Step 2: Create a test folder with multiple receipt files.

mkdir -p receipts
echo "Coffee: $4.50" > receipts/monday.txt
echo "Lunch: $12.75, Coffee: $4.50" > receipts/tuesday.txt
echo "Team dinner: $87.00, Tip: $17.40" > receipts/wednesday.txt

Step 3: Process all files with one command.

find receipts/ -name "*.txt" | xargs cat | python calc.py
# Expected: Total: $126.15 (4.50 + 12.75 + 4.50 + 87.00 + 17.40)

Step 4: Verify your expected total matches the script output.

Connecting to the Seven Principles

This lesson demonstrates two principles in action:

Principle 2: Code as Universal Interface

Your regex pattern is a precise specification of what you want to extract. It removes ambiguity—"$14.50" matches, "Year 2024" does not. The pattern is code, executable and verifiable.

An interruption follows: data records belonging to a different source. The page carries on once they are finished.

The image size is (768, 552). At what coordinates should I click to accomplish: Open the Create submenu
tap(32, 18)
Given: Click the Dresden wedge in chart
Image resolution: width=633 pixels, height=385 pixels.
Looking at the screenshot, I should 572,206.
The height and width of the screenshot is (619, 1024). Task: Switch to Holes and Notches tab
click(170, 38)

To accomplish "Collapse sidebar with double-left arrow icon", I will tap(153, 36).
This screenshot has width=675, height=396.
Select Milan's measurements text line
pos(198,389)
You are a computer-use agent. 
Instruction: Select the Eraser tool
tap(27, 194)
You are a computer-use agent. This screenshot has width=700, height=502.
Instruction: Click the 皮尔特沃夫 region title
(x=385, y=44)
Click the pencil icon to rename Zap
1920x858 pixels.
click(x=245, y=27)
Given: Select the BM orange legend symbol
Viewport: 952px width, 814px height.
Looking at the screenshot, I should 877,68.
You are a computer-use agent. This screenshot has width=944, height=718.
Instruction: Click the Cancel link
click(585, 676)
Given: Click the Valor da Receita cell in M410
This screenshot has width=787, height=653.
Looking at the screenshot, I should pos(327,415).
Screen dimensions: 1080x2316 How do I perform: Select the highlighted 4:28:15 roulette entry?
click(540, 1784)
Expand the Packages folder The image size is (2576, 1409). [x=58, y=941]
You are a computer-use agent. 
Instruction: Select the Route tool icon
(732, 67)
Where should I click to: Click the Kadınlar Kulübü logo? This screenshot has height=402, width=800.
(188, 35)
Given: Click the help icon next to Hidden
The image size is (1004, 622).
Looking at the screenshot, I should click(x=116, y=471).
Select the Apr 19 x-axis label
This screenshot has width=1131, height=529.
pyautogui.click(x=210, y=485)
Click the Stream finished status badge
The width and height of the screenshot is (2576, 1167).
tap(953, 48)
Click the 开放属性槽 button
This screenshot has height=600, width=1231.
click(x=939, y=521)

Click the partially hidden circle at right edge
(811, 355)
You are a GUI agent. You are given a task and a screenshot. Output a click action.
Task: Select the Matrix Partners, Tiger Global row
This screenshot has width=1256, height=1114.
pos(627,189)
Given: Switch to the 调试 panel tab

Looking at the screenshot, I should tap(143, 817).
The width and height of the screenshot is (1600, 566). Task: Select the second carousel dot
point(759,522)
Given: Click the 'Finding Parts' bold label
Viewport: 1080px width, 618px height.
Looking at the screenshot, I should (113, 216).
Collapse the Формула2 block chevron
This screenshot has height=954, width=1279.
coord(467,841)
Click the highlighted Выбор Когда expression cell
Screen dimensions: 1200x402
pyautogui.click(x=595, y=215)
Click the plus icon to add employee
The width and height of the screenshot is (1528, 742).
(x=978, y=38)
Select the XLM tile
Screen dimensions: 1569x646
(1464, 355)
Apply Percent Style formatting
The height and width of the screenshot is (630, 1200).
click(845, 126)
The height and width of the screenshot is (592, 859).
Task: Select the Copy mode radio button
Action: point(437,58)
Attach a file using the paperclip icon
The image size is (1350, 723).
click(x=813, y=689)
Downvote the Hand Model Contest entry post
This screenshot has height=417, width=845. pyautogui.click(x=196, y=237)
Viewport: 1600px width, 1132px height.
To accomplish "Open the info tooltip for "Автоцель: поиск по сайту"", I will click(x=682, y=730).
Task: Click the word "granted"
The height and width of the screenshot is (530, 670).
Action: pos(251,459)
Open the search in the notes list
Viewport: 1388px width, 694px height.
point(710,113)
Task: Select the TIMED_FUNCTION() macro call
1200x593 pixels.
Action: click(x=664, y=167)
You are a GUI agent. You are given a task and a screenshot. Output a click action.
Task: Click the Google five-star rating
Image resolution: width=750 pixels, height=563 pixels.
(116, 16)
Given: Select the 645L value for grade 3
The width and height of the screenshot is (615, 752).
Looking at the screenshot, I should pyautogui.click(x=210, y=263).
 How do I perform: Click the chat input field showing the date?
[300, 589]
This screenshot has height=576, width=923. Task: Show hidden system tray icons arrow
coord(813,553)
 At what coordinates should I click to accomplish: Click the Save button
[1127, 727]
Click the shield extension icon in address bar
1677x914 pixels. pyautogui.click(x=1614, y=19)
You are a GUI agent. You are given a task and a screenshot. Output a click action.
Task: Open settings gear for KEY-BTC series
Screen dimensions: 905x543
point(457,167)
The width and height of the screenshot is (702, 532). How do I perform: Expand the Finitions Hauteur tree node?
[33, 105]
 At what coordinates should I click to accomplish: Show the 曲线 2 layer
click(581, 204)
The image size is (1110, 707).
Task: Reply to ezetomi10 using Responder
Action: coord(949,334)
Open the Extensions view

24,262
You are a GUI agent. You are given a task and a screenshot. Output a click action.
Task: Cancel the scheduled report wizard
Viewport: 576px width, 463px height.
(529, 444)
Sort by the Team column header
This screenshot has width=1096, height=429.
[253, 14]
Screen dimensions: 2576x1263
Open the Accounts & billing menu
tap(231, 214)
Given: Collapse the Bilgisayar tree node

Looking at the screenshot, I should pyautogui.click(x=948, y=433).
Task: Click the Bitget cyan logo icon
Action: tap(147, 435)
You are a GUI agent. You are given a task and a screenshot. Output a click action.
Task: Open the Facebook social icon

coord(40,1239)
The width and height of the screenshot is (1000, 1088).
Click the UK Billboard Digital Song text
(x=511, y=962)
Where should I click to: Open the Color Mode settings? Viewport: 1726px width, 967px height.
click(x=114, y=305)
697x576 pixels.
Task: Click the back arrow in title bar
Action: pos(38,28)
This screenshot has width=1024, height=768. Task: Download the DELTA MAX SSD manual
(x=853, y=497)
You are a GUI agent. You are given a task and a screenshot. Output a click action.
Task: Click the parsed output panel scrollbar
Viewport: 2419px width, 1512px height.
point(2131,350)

Principle 4: Small, Reversible Decomposition

The pipeline decomposes into three steps:

  1. find locates files
  2. xargs cat reads them
  3. calc.py extracts and sums

Each step is simple and testable. If something breaks, you know exactly where to look.

This decomposition also makes the workflow reversible. Change the pattern? Modify one line. Change the file filter? Adjust the find command. Each piece is independent.

Try With AI

Prompt 1: Generate a Regex Pattern

Write a regex pattern that extracts dollar amounts like $14.50 from text.
The pattern should match amounts with a dollar sign and exactly two decimal places.

Then show me how to use it with Python's re.findall() to extract all
amounts from this string: "Lunch: $14.50, Tip: $3.00, Tax: $1.25"

What you are learning: AI suggests regex syntax you might not know. Notice how it explains each part of the pattern. Compare its solution to the pattern you built in this lesson.

Prompt 2: Refine the Pattern

My regex pattern '\$?\d+\.\d{2}' has a problem.

It matches "Year 2024" because 2024 looks like a number with decimals
to the pattern (it sees "20.24" inside "2024").

How can I modify the pattern to REQUIRE a dollar sign, so it only
matches actual currency amounts like $14.50?

What you are learning: You teach AI about a limitation you discovered. Together you iterate toward a more robust pattern. This is the collaborative refinement loop—you provide the problem context, AI suggests solutions.

Prompt 3: Handle Edge Cases

I need to extract dollar amounts from real-world receipts.
My current pattern '\$?\d+\.\d{2}' works for $14.50 but fails on:
- $10 (no cents)
- 10.00 (no dollar sign)
- $1,234.56 (commas in large numbers)

Help me build a more robust pattern that handles all these cases.
Explain each modification you make.

What you are learning: Iterate toward a production-ready pattern. Real data is messy—whole dollar amounts, missing symbols, thousand separators. Working through edge cases together builds both your regex skills and your pattern for AI collaboration.